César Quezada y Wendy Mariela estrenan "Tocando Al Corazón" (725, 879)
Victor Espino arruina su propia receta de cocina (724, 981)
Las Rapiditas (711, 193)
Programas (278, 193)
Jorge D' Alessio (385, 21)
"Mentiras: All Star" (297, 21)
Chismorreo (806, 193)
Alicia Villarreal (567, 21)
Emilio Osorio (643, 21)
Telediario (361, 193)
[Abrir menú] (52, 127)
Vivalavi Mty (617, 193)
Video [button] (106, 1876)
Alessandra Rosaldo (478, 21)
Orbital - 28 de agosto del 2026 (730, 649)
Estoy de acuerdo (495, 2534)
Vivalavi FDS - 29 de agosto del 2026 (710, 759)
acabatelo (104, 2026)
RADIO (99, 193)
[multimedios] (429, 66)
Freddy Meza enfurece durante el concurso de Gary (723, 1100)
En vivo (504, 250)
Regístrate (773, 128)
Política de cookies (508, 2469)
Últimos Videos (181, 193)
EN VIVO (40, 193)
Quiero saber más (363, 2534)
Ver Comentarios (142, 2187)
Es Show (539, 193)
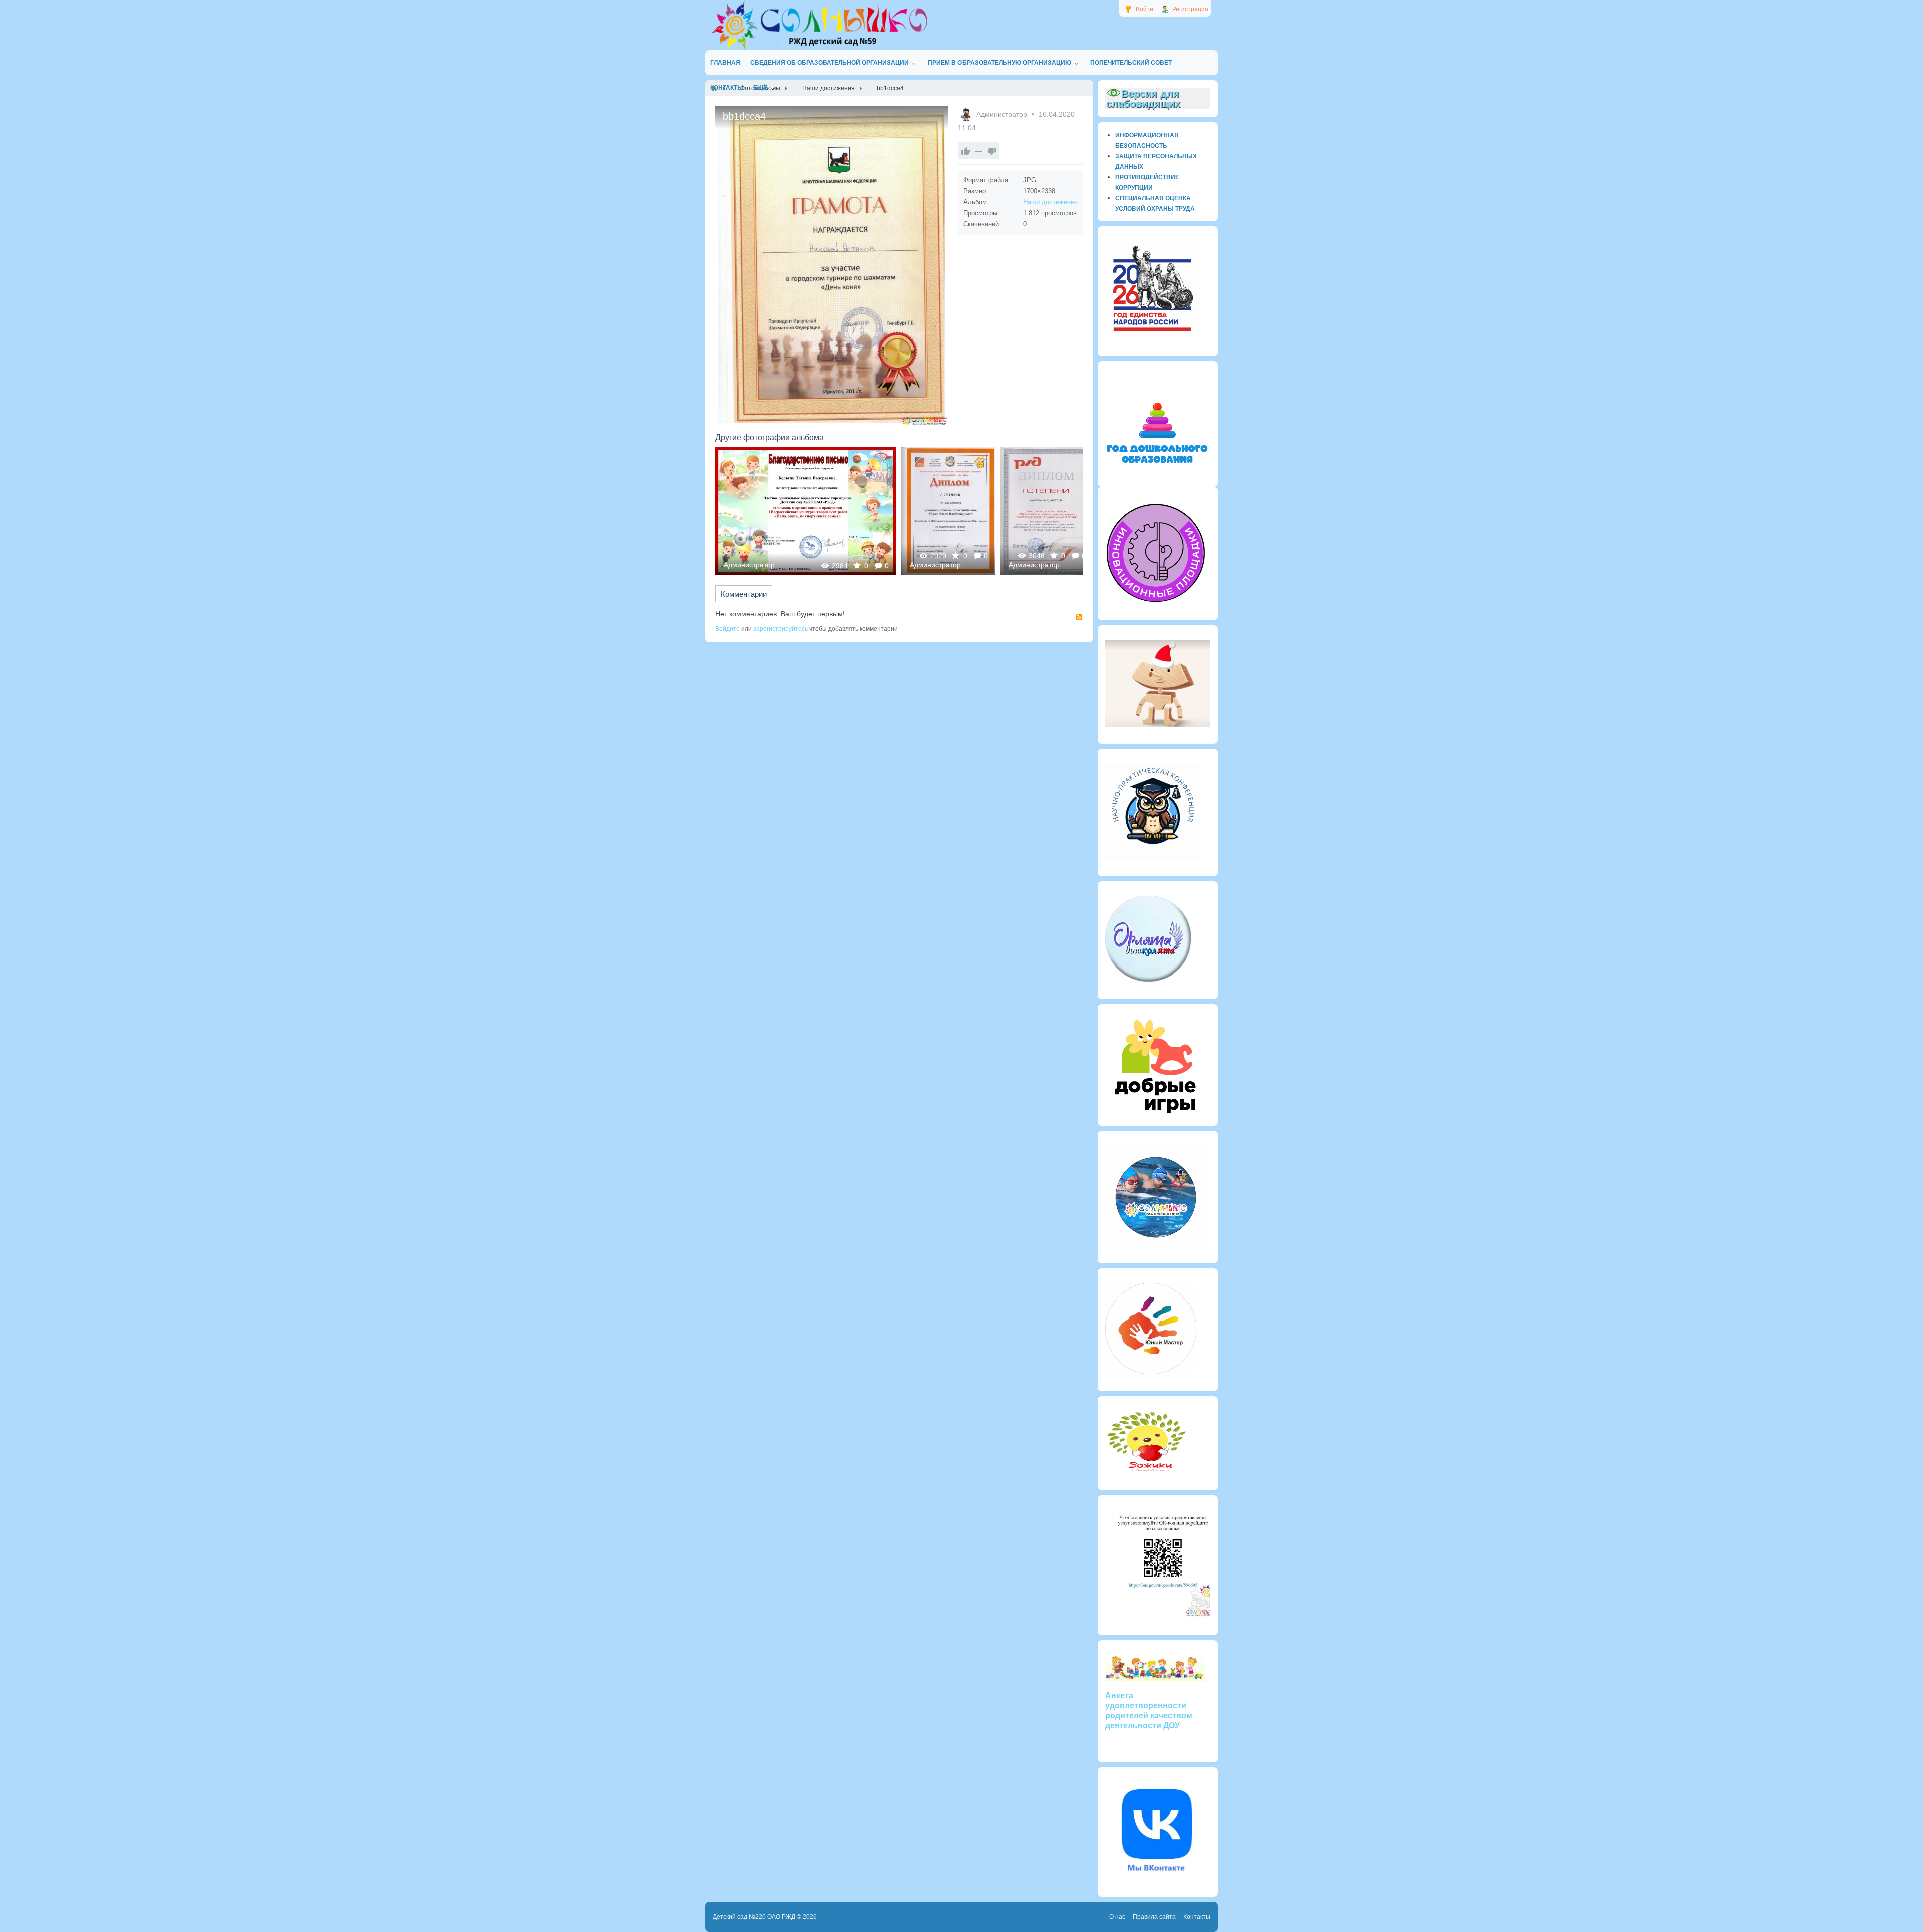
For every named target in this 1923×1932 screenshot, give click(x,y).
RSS (1079, 617)
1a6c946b (806, 511)
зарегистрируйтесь (780, 628)
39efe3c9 (1046, 511)
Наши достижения (1050, 202)
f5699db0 (948, 511)
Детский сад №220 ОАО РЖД (754, 1916)
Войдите (727, 628)
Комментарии (744, 594)
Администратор (1002, 114)
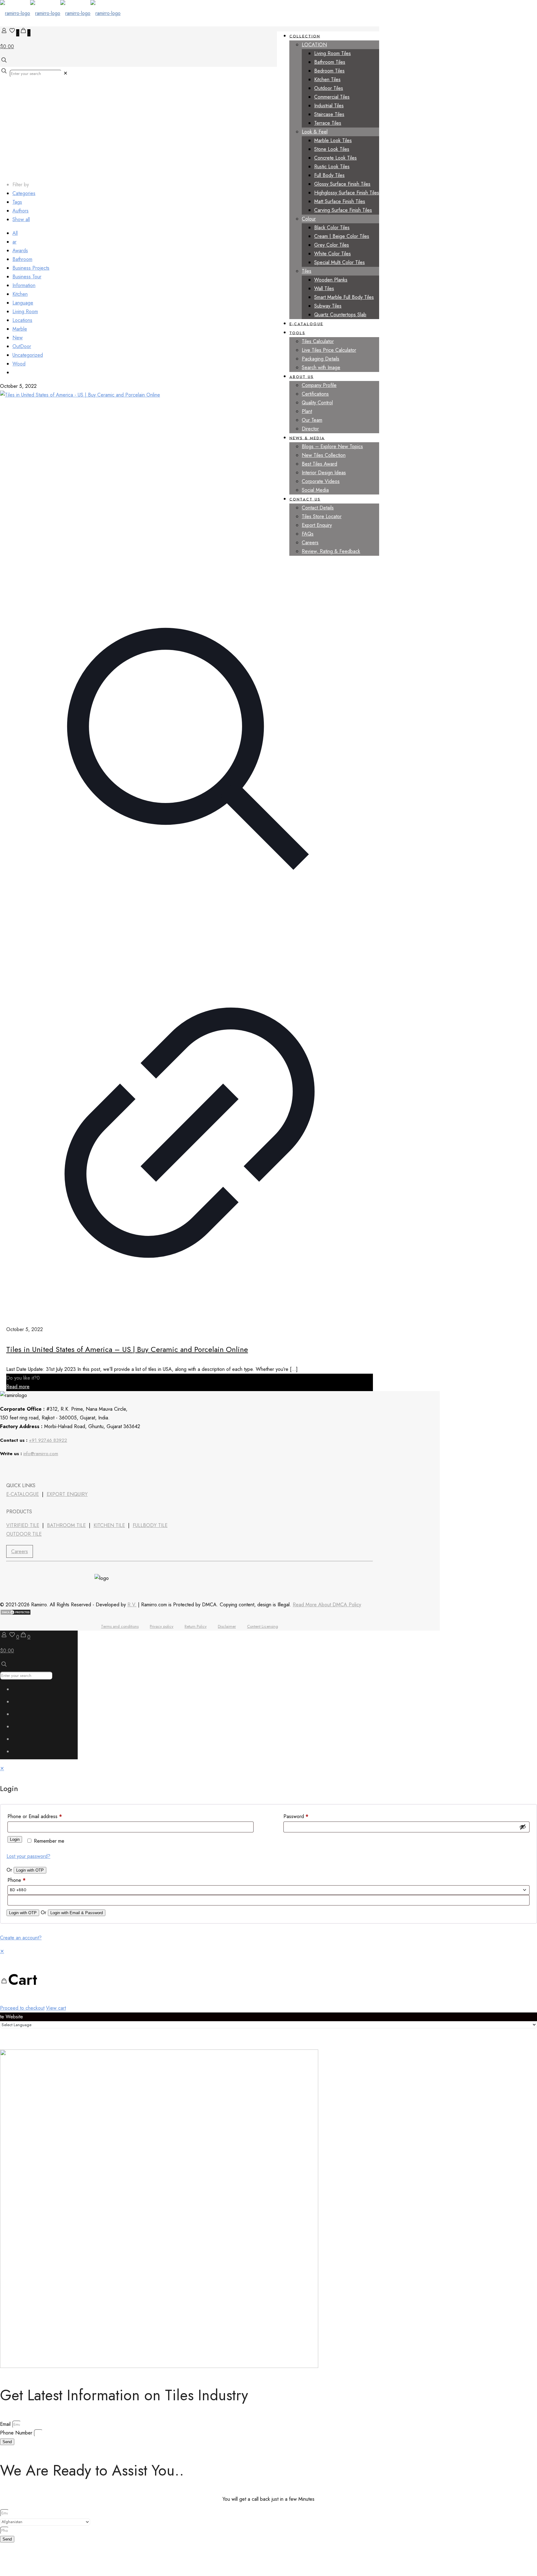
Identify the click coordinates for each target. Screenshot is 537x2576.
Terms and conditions (120, 1626)
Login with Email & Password (76, 1912)
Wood (18, 363)
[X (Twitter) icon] (20, 1703)
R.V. (131, 1604)
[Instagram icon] (20, 1753)
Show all (21, 219)
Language (22, 302)
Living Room (25, 311)
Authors (20, 210)
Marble (19, 328)
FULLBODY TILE (150, 1525)
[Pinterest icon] (20, 1740)
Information (23, 285)
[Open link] (40, 1469)
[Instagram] (57, 1469)
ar (14, 241)
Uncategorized (27, 355)
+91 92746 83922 (48, 1440)
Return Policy (196, 1626)
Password (295, 1816)
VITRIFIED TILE (22, 1525)
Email (6, 2424)
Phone (16, 1880)
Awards (20, 250)
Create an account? (21, 1937)
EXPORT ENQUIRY (67, 1494)
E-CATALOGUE (22, 1494)
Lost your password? (28, 1856)
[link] (65, 73)
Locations (22, 320)
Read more (18, 1386)
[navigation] (268, 1979)
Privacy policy (161, 1626)
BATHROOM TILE (66, 1525)
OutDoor (21, 346)
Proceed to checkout (22, 2008)
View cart (56, 2008)
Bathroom (22, 259)
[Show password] (522, 1826)
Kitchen (20, 294)
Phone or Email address (34, 1816)
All (15, 233)
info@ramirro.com (40, 1453)
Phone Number (17, 2432)
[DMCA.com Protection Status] (15, 1613)
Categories (23, 193)
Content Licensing (262, 1626)
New (17, 337)
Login (15, 1839)
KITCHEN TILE (109, 1525)
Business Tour (26, 276)
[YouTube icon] (20, 1716)
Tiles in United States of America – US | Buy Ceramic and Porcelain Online (127, 1349)
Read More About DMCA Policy (327, 1604)
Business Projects (30, 268)
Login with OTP (30, 1870)
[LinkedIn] (24, 1469)
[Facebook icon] (20, 1691)
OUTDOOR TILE (24, 1534)
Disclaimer (227, 1626)
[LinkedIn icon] (20, 1728)
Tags (17, 202)
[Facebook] (7, 1469)
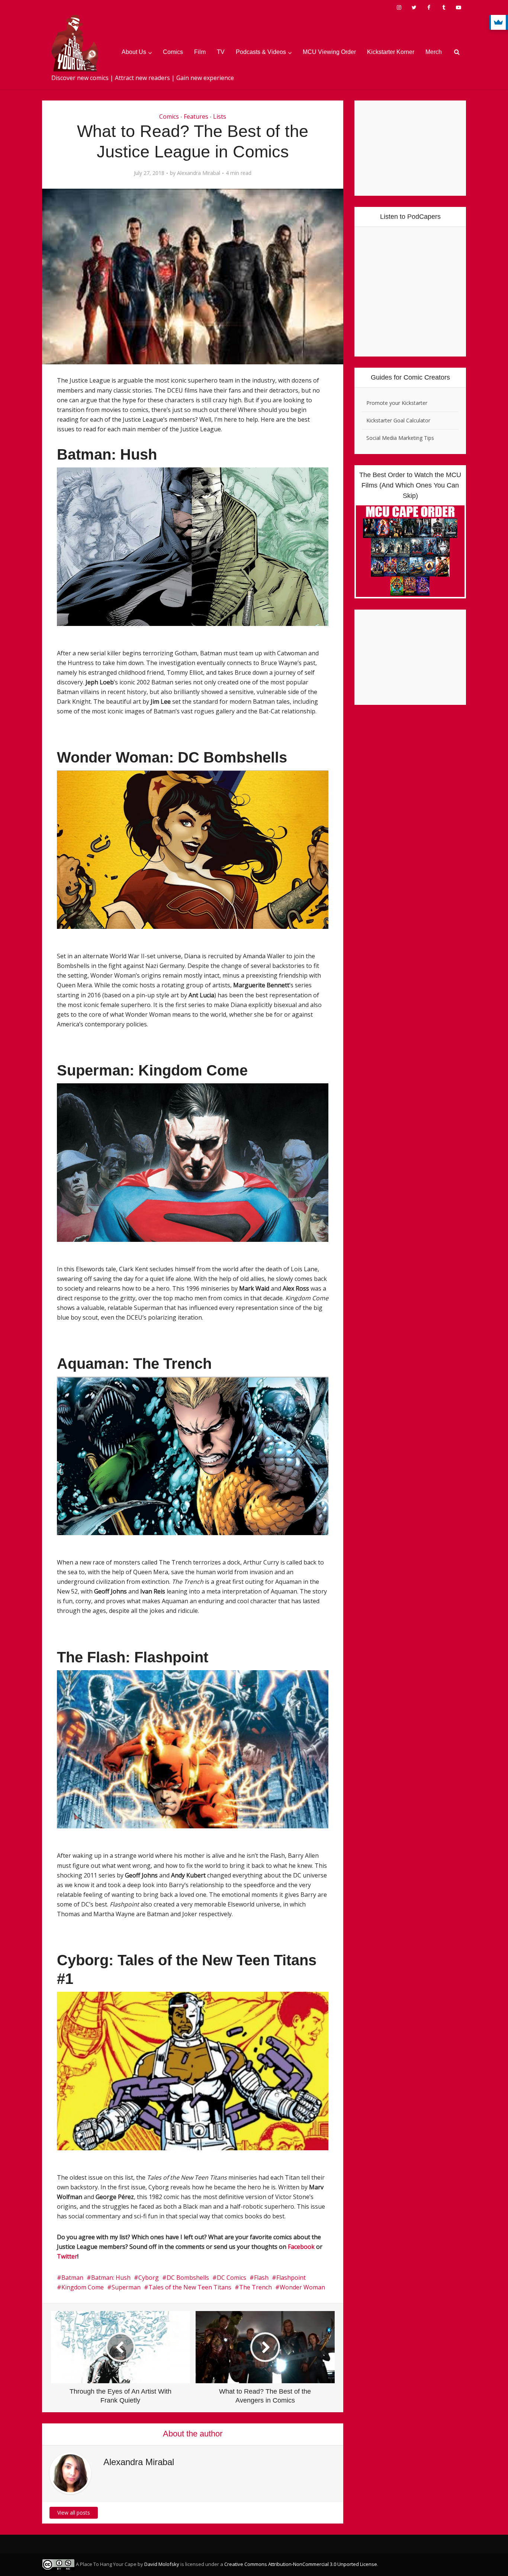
....................
TASK DESCRIPTION: Your reply should hold only the lines from the one that contains "Information (23, 285)" through the last line of the records above, exact and complete, and no pictures.

ANSWER SPACE:
Information (23, 285)
[Open link] (40, 1469)
[Instagram] (57, 1469)
ar (14, 241)
Uncategorized (27, 355)
+91 92746 83922 (48, 1440)
Return Policy (196, 1626)
Password (295, 1816)
VITRIFIED TILE (22, 1525)
Email (6, 2424)
Phone (16, 1880)
Awards (20, 250)
Create an account? (21, 1937)
EXPORT ENQUIRY (67, 1494)
E-CATALOGUE (22, 1494)
Lost your password? (28, 1856)
[link] (65, 73)
Locations (22, 320)
Read more (18, 1386)
[navigation] (268, 1979)
Privacy policy (161, 1626)
BATHROOM TILE (66, 1525)
OutDoor (21, 346)
Proceed to checkout (22, 2008)
View cart (56, 2008)
Bathroom (22, 259)
[Show password] (522, 1826)
Kitchen (20, 294)
Phone or Email address (34, 1816)
All (15, 233)
info@ramirro.com (40, 1453)
Phone Number (17, 2432)
[DMCA.com Protection Status] (15, 1613)
Categories (23, 193)
Content Licensing (262, 1626)
New (17, 337)
Login (15, 1839)
KITCHEN TILE (109, 1525)
Business Tour (26, 276)
[YouTube icon] (20, 1716)
Tiles in United States of America – US | Buy Ceramic and Porcelain Online (127, 1349)
Read More About DMCA Policy (327, 1604)
Business Projects (30, 268)
Login with OTP (30, 1870)
[LinkedIn] (24, 1469)
[Facebook icon] (20, 1691)
OUTDOOR TILE (24, 1534)
Disclaimer (227, 1626)
[LinkedIn icon] (20, 1728)
Tags (17, 202)
[Facebook] (7, 1469)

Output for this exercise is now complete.